Как всегда, я должен был озвучить мысли крылатого мальчика и, когда пришла моя очередь, ответил так, что Борис схватил меня за руку и потащил к бассейну, грозясь утопить. Внезапно он отпустил меня, побелев как мел.
– Боже мой, – проговорил он, – я забыл, что наполнил бассейн раствором!
Я вздрогнул и сухо посоветовал ему хорошенько запомнить, где хранится драгоценная жидкость.
– Ради всего святого, почему ты разлил озеро этой мерзости именно здесь?
– Хотел поэкспериментировать с чем-нибудь крупным, – ответил он.
– Со мной, например?
– Ах! Шутка зашла слишком далеко, но я хочу видеть, как раствор действует на более сложный организм… где-то тут был большой белый кролик, – добавил он, следуя за мной в мастерскую.
Тут к нам ввалился Джек Скотт в заляпанной краской куртке; попутно он присвоил все восточные сладости, до которых смог дотянуться. Джек ограбил портсигар и наконец исчез вместе с Борисом: они отправились в Люксембургскую галерею; там особого внимания художественной Франции требовали новая посеребренная бронза Родена и пейзаж Моне. Я вернулся в мастерскую и продолжил работу над ширмой эпохи Возрождения, которую Борис просил расписать для будуара Женевьевы. Но мальчишка, и без того неохотно позировавший мне, на этот раз превзошел себя.
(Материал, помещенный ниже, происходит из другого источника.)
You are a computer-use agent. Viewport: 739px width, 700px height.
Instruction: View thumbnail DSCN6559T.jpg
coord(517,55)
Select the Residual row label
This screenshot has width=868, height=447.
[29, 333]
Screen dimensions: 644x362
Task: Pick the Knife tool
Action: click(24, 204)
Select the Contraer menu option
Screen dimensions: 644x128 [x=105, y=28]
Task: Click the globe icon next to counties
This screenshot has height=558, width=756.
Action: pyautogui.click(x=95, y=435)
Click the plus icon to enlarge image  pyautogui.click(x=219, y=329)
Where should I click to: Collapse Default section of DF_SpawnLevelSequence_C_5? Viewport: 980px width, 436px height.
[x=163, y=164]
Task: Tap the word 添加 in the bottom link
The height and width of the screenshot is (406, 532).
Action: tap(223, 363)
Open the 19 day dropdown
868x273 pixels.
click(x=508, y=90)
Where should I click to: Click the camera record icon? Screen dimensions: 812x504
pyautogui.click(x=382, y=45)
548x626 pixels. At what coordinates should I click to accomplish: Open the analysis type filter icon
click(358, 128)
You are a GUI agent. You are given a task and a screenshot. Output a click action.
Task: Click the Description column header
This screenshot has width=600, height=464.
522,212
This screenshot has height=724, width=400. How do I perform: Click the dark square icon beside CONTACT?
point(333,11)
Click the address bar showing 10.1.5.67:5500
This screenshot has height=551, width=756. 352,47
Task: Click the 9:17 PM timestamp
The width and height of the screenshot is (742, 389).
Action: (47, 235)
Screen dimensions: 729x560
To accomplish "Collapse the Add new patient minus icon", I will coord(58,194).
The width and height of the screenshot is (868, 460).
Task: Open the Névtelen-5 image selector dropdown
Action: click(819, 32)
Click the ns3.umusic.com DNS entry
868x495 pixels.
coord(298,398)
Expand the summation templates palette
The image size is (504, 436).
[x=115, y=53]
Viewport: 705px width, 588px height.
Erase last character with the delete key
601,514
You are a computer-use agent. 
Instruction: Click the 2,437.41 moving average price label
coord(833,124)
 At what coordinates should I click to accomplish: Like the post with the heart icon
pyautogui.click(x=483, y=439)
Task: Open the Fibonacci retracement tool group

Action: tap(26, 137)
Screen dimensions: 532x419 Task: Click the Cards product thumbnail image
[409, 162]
Ему не сиделось на месте, и за пять минут мне пришлось сделать множество разных набросков маленького плута.
– Ты позируешь или пляшешь, друг мой? – спросил я.
– Как будет угодно, месье, – ответил он с ангельской улыбкой.
Конечно, я отпустил его и, разумеется, заплатил за весь день – так мы портили своих моделей.
Когда чертенок ушел, я украсил холст парой небрежных мазков, но был настолько не в настроении, что остаток вечера провел, исправляя сделанное. В конце концов я соскоблил краски с палитры, сунул кисти в чашу черного мыла и направился в курительную. Мне и правда казалось, что, исключая комнату Женевьевы, в ней меньше всего пахнет табаком. Внутри царил хаос: разные диковины и потертые гобелены. Сладкозвучный старый спинет[5], прекрасно отреставрированный, стоял у окна. Вдоль стен тянулись стенды с оружием, частью древним и тусклым, частью современным и блестящим. Над каминной полкой висели фестоны индийских и турецких доспехов, рядом – пара хороших картин и стеллаж с трубками. Мы подходили к нему в поисках новых впечатлений. Думаю, там можно было найти любую трубку на свете. Выбрав одну, мы немедленно уносили ее куда-нибудь еще, чтобы опробовать. Курительная была самой мрачной комнатой в доме: впрочем, этим вечером в ней царил ласковый сумрак, мягкие темные оттенки мехов и кожи, лежащих на полу, навевали дремоту, большой диван усеивали подушки. Я свернулся среди них, желая выкурить трубку в столь непривычном месте. Я выбрал одну с длинным, гибким мундштуком, разжег ее и задумался. Вскоре она погасла, но мне было все равно. Я грезил и не заметил, как уснул.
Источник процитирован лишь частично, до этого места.